Fast Matrix Multiplication

On this page we show one of several possible fast matrix multiplication guarantees, where we approximate $\boldsymbol{A}^\intercal\boldsymbol{B}$ as $(\boldsymbol{S}\boldsymbol{A})^\intercal(\boldsymbol{S}\boldsymbol{B})$ , where is a randomized sampling matrix. Notably, these guarantees generally have a polynomial dependence on the success probability, though they can be boosted to have a $\log(\frac1\delta)$ success probability by repeating the algorithm.

Written request:
List every mathematical expression set between dollar signs in the fast matrix multiplication text. You will not need the entries that follow the text.

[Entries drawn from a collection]

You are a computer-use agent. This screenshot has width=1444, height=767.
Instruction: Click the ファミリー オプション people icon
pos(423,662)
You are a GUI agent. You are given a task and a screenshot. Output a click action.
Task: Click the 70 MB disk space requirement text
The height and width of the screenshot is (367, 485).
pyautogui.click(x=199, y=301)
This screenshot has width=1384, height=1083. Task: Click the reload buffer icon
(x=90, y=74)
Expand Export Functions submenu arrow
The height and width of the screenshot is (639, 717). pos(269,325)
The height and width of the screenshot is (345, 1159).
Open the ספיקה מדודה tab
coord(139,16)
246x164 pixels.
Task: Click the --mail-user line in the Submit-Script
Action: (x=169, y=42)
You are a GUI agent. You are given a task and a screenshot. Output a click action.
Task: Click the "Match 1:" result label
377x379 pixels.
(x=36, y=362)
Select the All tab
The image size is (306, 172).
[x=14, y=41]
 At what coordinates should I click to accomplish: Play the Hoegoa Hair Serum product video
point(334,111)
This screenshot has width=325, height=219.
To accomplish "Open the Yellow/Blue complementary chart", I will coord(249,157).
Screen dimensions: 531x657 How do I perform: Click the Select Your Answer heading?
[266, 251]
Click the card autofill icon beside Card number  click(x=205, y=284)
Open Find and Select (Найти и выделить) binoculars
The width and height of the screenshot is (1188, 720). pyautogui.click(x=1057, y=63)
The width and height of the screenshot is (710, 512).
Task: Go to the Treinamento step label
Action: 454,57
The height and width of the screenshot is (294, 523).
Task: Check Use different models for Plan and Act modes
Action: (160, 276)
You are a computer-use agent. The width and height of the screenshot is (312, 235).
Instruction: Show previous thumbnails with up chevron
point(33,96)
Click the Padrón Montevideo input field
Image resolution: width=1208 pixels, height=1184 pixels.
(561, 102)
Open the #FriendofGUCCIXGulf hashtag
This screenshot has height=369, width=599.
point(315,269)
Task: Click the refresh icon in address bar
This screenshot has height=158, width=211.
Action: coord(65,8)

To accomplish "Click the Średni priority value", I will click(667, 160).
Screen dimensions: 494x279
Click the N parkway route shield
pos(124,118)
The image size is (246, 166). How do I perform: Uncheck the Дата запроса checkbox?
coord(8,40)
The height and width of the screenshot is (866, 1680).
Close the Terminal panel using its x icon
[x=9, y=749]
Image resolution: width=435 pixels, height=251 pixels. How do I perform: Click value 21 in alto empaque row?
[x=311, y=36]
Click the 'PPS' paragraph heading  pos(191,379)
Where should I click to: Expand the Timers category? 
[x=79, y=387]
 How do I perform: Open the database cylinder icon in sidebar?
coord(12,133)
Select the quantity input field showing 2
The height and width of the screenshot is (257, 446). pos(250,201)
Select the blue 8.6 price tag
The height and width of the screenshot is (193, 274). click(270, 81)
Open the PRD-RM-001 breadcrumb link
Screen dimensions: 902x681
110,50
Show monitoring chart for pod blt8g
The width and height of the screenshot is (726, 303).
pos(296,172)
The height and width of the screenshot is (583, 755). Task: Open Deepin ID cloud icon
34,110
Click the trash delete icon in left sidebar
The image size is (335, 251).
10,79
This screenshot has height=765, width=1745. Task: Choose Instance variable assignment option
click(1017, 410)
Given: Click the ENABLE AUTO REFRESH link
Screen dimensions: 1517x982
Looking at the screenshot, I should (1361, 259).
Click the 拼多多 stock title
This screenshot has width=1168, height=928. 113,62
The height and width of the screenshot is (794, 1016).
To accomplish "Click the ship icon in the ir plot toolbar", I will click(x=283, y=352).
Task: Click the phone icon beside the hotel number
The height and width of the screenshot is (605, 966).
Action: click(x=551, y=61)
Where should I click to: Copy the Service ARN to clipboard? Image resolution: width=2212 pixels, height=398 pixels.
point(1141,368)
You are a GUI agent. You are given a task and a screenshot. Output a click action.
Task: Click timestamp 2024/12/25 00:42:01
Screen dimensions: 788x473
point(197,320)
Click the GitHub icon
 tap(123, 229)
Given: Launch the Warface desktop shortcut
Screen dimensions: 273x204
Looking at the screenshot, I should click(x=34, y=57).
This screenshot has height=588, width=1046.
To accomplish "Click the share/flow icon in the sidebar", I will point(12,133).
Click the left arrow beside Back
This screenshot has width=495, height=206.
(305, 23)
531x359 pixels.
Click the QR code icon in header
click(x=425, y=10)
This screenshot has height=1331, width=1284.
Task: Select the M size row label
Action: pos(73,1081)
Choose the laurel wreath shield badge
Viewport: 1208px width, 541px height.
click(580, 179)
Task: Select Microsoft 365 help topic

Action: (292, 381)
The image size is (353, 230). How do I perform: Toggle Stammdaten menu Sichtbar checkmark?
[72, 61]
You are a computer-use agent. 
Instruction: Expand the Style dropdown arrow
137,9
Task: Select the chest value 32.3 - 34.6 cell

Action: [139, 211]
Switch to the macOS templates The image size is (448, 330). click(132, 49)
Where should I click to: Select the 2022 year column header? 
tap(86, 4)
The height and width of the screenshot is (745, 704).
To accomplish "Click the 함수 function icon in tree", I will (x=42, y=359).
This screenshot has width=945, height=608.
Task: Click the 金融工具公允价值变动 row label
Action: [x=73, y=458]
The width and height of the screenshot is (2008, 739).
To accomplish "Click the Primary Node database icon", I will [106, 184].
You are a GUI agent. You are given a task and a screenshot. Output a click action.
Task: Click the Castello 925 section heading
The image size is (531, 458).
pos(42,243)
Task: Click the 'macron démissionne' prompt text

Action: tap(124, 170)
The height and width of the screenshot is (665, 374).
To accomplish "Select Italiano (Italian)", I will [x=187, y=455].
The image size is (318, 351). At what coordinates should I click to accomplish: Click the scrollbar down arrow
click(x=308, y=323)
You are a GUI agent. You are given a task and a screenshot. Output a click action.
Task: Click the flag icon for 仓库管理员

Answer to this problem:
- $\boldsymbol{A}^\intercal\boldsymbol{B}$
- $(\boldsymbol{S}\boldsymbol{A})^\intercal(\boldsymbol{S}\boldsymbol{B})$
- $\log(\frac1\delta)$